Mechanical forces exerted at the cell plasma membrane (PM) direct many important cellular and tissue processes, including cell adhesion, migration and invasiveness. In these processes, the membrane curving protein caveolin 1 (cav1) and the different types of nano-scale domains it forms at the PM are emerging as critical mechano-transducing hubs and tension buffering structures of mammalian cells. Yet, the structural plasticity of cav1 nano-scale domains and their functional coupling to the local mechanical and tension states of the PM are still enigmatic. Consequently, some of the fundamental mechanisms by which the cell membrane adapts to varying forces at the nano-scale remain undefined. This project aims at understanding how cav1 nano-scale domains modulate the PM structure in response to mechanical cues and at defining the core physical principles that govern PM plasticity, maintenance of membrane tension and proper cell response to forces.

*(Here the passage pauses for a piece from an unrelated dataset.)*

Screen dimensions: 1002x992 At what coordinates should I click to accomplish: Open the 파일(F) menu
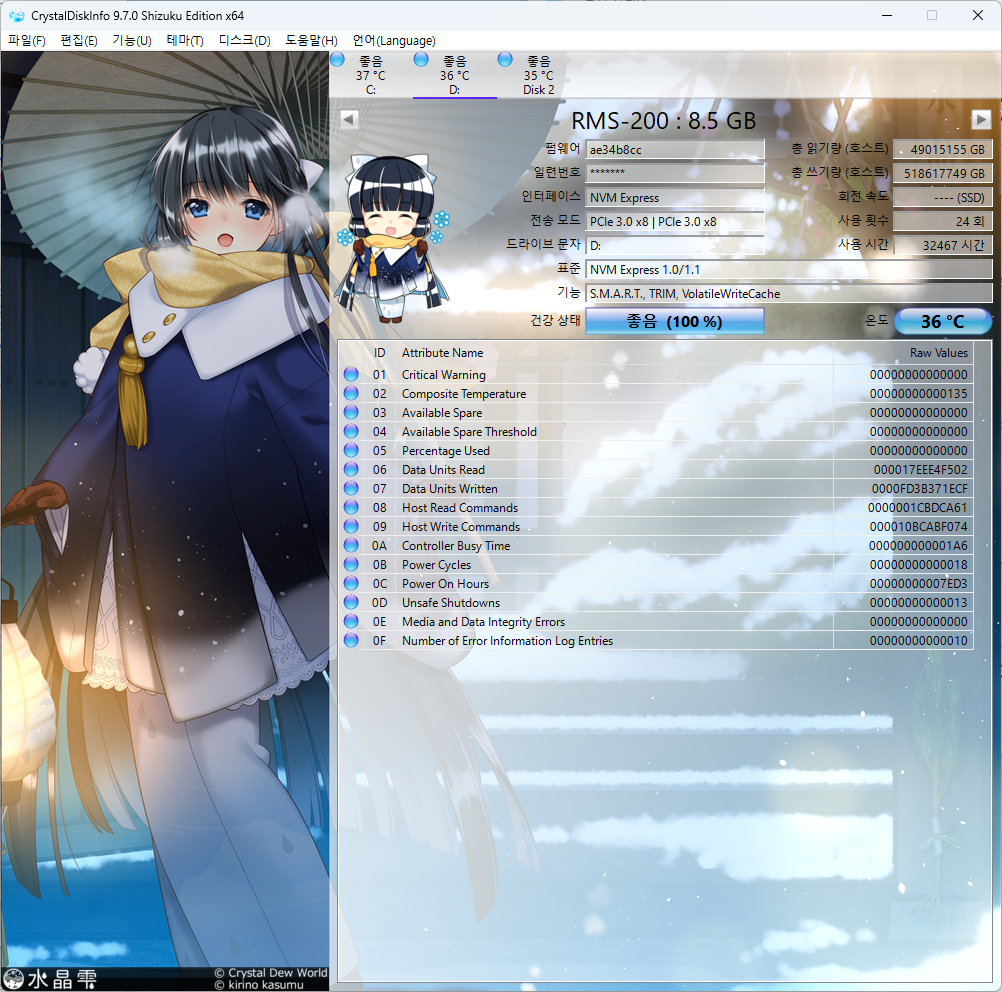(27, 41)
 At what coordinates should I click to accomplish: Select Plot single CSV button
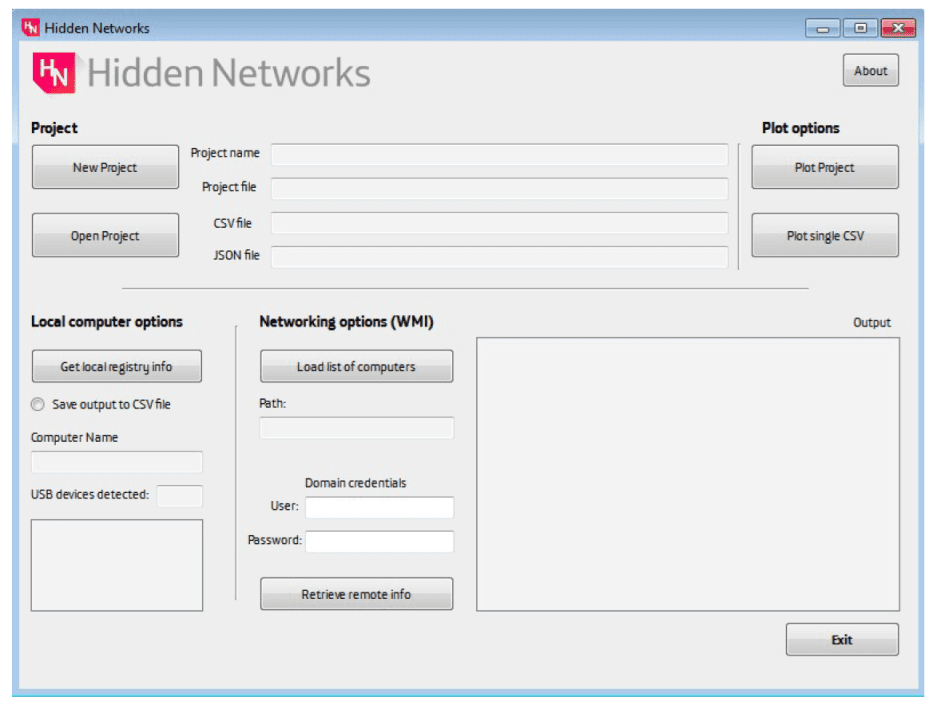pyautogui.click(x=824, y=236)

This project will be implemented through a multidisciplinary approach that integrates super-resolution (SR) microscopy imaging, optical force sensing, engineering of bio-materials for cell mechano-biology, quantitative biophysics and modeling. It will (i) define, quantitatively, the nano-scale organization of cav1 nano-scale domains at the cell PM, (ii) establish their plasticity in response to specific PM forces, (iii) determine how they locally regulate PM tension and (iv) provide physical models of their functions as key PM tension modulators. By its original and multidisciplinary nature, the project engages its participants in highly interdisciplinary research. It will provide them with skills that match the current convergence between cell biology, physics and engineering research. The proposed activities also provide a platform integrating modern technology and cross-pollination science for traditionally underrepresented students at the undergraduate and high school levels, through (i) hands-on experimentation with imaging probes, cell culture and microscopy imaging, (ii) outreach projects and (iii) educational activities. Economically disadvantaged undergraduate and high school students will be recruited via established programs at USC and through outreach to high schools in the Greater Los Angeles Area. In particular, an 8-weeks Summer Internship organized by the PI and Co-PI together with the Mathematics, Engineering, Science Achievement (MESA) program at USC will be offered to high-school students over the course of the project. Experience and knowledge gained by actively taking part in the project will attract this younger generation of scholars to the field of Biophysics and will provide them with strong scientific foundations
The functional influence of cellular adhesion forces on the 3D plasticity of cav1 nano-domains and their spatial coupling to sub-membranous actin fibers and focal adhesions (FAs) will first be established by correlative 3D SR microscopy, robust spatial correlation analyses and modulation of adhesion geometry for micro-patterned cells. This will provide new understanding of the homeostatic PM functions of cav1 nano-domains as cells respond to specific mechanical constraints. The plasticity of cav1 nano-domains will then be quantitatively correlated with extra- and intracellular picoNewton forces developed along the PM at FAs by combining optical force sensor measurements, SR microscopy and cell micropatterning. This will shed new light on the role of cav1 as a mechano-transducer of extra/intracellular forces at the cell surface. Using quantum dot tracking of curvature- and non-curvature-coupled PM receptors together with 3D SR microscopy of cav1 nano-domains in live cells, the functional roles of cav1 nano-domains as local modulators of PM tension will then be established. This will reveal how they participate in adaptive coupling between local PM tension and cellular force generation on substrates. Finally, physical models describing the plasticity of cav1 nano-domains as a function of local membrane tension will be conceived and tested quantitatively to define some of the core physical principles that govern the adaptation of the cell PM to forces. Beyond offering new optical tools and original methodologies to study the function of PM nano-structures in cells, this work will bring novel insights into the physics of living systems by providing a mechanistic understanding of the physical principles that dictate PM plasticity and adaptation to forces at the nano-scale. This project is being jointly supported by the Physics of Living Systems program in the Division of Physics and the Cellular Dynamics and Function Program in the Division of Molecular and Cellular Biosciences.
This award reflects NSF's statutory mission and has been deemed worthy of support through evaluation using the Foundation's intellectual merit and broader impacts review criteria.